- [What you need to do]:
In the data below, swap "How do I perform" for "How can I carry out" and leave everything else unchanged.

* Begin *

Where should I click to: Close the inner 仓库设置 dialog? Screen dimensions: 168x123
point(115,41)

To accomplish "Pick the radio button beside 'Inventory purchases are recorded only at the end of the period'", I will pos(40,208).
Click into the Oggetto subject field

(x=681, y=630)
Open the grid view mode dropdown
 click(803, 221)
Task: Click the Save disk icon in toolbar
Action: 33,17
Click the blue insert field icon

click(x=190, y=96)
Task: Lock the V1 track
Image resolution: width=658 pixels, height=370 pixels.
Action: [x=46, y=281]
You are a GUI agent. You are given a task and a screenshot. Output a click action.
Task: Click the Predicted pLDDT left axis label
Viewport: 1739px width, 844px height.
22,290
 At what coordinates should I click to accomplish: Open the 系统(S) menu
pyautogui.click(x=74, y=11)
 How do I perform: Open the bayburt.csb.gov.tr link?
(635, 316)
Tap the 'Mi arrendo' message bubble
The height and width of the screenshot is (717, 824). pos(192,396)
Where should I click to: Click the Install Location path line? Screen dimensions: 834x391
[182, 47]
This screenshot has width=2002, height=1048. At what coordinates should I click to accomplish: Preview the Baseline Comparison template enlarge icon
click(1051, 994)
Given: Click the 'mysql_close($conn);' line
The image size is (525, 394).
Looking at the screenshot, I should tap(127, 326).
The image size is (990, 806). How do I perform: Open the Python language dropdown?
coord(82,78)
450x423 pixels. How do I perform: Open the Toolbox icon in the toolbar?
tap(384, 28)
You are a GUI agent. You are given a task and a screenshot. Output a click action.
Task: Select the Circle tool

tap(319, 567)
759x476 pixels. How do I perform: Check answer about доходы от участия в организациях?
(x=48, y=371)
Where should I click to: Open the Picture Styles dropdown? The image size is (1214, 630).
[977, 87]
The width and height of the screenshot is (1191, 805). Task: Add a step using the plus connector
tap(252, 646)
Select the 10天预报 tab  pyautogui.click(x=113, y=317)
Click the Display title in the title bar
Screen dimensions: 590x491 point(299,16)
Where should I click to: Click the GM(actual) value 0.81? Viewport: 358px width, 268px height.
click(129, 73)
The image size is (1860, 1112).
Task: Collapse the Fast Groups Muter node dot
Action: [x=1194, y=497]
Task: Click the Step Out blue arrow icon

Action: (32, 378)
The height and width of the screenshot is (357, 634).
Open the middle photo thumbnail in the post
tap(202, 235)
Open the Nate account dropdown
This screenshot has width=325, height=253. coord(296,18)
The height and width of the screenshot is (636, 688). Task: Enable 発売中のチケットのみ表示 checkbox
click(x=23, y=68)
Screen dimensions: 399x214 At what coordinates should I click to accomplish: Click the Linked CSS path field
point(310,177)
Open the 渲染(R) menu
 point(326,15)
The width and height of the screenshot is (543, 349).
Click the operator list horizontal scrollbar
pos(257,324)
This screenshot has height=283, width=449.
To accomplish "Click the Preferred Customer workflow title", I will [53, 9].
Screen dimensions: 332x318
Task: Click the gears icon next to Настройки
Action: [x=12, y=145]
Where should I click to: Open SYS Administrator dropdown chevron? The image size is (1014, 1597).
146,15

* End *

- [Result of the task]:
Where should I click to: Close the inner 仓库设置 dialog? Screen dimensions: 168x123
point(115,41)

To accomplish "Pick the radio button beside 'Inventory purchases are recorded only at the end of the period'", I will pos(40,208).
Click into the Oggetto subject field

(x=681, y=630)
Open the grid view mode dropdown
 click(803, 221)
Task: Click the Save disk icon in toolbar
Action: 33,17
Click the blue insert field icon

click(x=190, y=96)
Task: Lock the V1 track
Image resolution: width=658 pixels, height=370 pixels.
Action: [x=46, y=281]
You are a GUI agent. You are given a task and a screenshot. Output a click action.
Task: Click the Predicted pLDDT left axis label
Viewport: 1739px width, 844px height.
22,290
 At what coordinates should I click to accomplish: Open the 系统(S) menu
pyautogui.click(x=74, y=11)
 How can I carry out: Open the bayburt.csb.gov.tr link?
(635, 316)
Tap the 'Mi arrendo' message bubble
The height and width of the screenshot is (717, 824). pos(192,396)
Where should I click to: Click the Install Location path line? Screen dimensions: 834x391
[182, 47]
This screenshot has width=2002, height=1048. At what coordinates should I click to accomplish: Preview the Baseline Comparison template enlarge icon
click(1051, 994)
Given: Click the 'mysql_close($conn);' line
The image size is (525, 394).
Looking at the screenshot, I should tap(127, 326).
The image size is (990, 806). How can I carry out: Open the Python language dropdown?
coord(82,78)
450x423 pixels. How can I carry out: Open the Toolbox icon in the toolbar?
tap(384, 28)
You are a GUI agent. You are given a task and a screenshot. Output a click action.
Task: Select the Circle tool

tap(319, 567)
759x476 pixels. How can I carry out: Check answer about доходы от участия в организациях?
(x=48, y=371)
Where should I click to: Open the Picture Styles dropdown? The image size is (1214, 630).
[977, 87]
The width and height of the screenshot is (1191, 805). Task: Add a step using the plus connector
tap(252, 646)
Select the 10天预报 tab  pyautogui.click(x=113, y=317)
Click the Display title in the title bar
Screen dimensions: 590x491 point(299,16)
Where should I click to: Click the GM(actual) value 0.81? Viewport: 358px width, 268px height.
click(129, 73)
The image size is (1860, 1112).
Task: Collapse the Fast Groups Muter node dot
Action: [x=1194, y=497]
Task: Click the Step Out blue arrow icon

Action: (32, 378)
The height and width of the screenshot is (357, 634).
Open the middle photo thumbnail in the post
tap(202, 235)
Open the Nate account dropdown
This screenshot has width=325, height=253. coord(296,18)
The height and width of the screenshot is (636, 688). Task: Enable 発売中のチケットのみ表示 checkbox
click(x=23, y=68)
Screen dimensions: 399x214 At what coordinates should I click to accomplish: Click the Linked CSS path field
point(310,177)
Open the 渲染(R) menu
 point(326,15)
The width and height of the screenshot is (543, 349).
Click the operator list horizontal scrollbar
pos(257,324)
This screenshot has height=283, width=449.
To accomplish "Click the Preferred Customer workflow title", I will [53, 9].
Screen dimensions: 332x318
Task: Click the gears icon next to Настройки
Action: [x=12, y=145]
Where should I click to: Open SYS Administrator dropdown chevron? The image size is (1014, 1597).
146,15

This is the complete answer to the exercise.